CHINA — Dutch manufacturing giant Philips has reached a settlement to pay a staggering sum of over US$62 million after being charged with violating the Foreign Corrupt Practices Act (FCPA) by engaging in bribery practices.

The charges stem from allegations that Philips bribed Chinese government and hospital officials in order to secure lucrative medical equipment sales, including MR and CT systems.

The settlement, as outlined in an SEC order, requires Philips to pay US$15 million in civil penalties, along with more than US$47 million in disgorgement and prejudgment interest.

The FCPA, enacted in 1977, prohibits Americans, U.S. companies, and foreign enterprises listed in the U.S. from paying foreign officials in exchange for business. Violations of this act can result in fines imposed by the Securities and Exchange Commission (SEC).

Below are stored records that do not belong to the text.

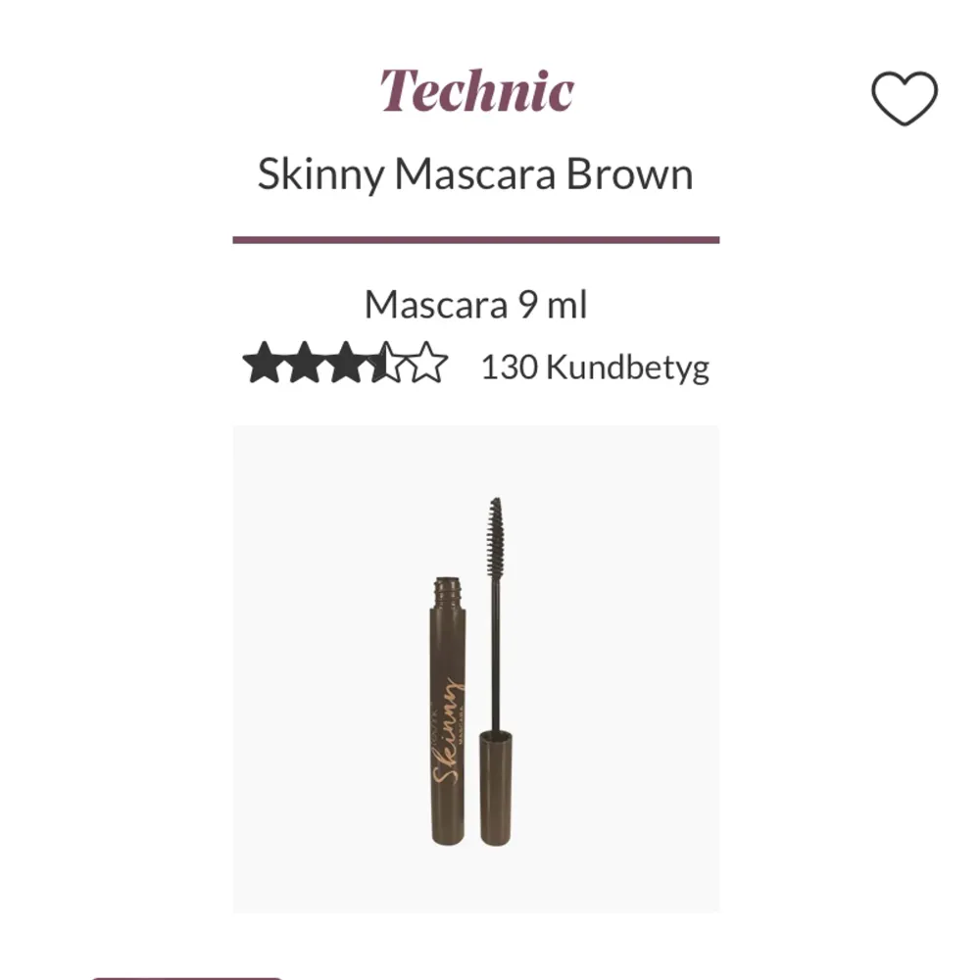Open the Technic brand page
980x980 pixels.
[476, 89]
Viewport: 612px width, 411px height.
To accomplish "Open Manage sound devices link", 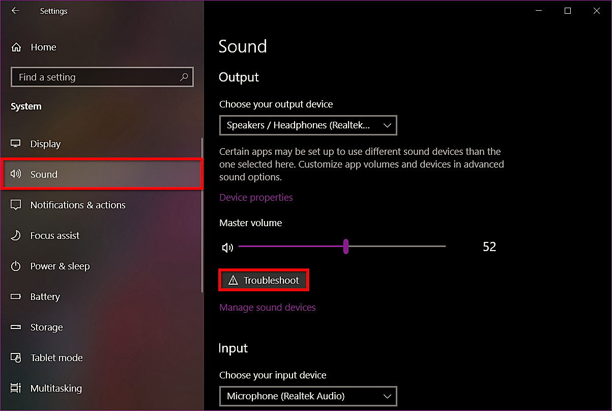I will (268, 307).

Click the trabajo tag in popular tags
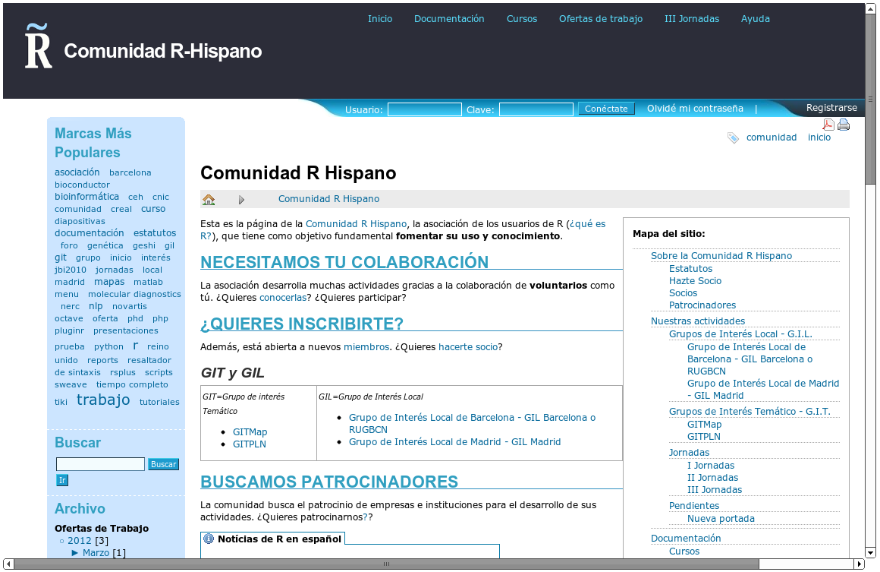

According to the SEC, Philips’ Chinese subsidiaries resorted to paying distributors discounted prices to facilitate bribery of Chinese government employees and hospital officials.

These illicit practices were aimed at influencing the inclusion of favorable technical specifications for Philips’ products in public tenders.

The SEC’s investigation, conducted between 2014 and 2019, revealed that distributors and their sub-dealers charged healthcare providers a staggering 40% more than the actual cost of Philips’ products, as well as those of other companies like GE Healthcare, Siemens Healthineers, and Toshiba Medical Corp. (now part of Canon).

The investigation further alleges collusion among these companies, with a portion of the price difference being utilized as bribes to government employees, while the rest was pocketed by the distributor and reinvested into the companies involved.

To create the illusion of a legitimate competitive bidding process, distributors, sub-dealers, and employees generated additional bids featuring products from other manufacturers, satisfying the minimum bid requirements set forth by Chinese public tender laws.

In response to the charges, Philips issued a statement expressing full cooperation with the SEC and the Department of Justice.

“The company undertook a thorough internal investigation into the matter, supported by third-party experts, and took remedial measures,” said Steve Klink, head of the company’s global press office and industry analyst relations.

These allegations first came to light through a shareholder lawsuit filed in 2018. Notably, the accused companies faced similar accusations in a separate 2019 investigation concerning their conduct in Brazil over a span of two decades.

This is not the first time Philips has faced FCPA-related penalties. Back in 2013, the company paid US$4.5 million to settle allegations of misconduct related to its operations in Poland between 1999 and 2007.

Charles Cain, chief of the SEC Enforcement Division’s FCPA Unit, emphasized that despite previous efforts at remediation, Philips had failed to establish sufficient internal accounting controls for its medical technology product sales in China over a significant period of time.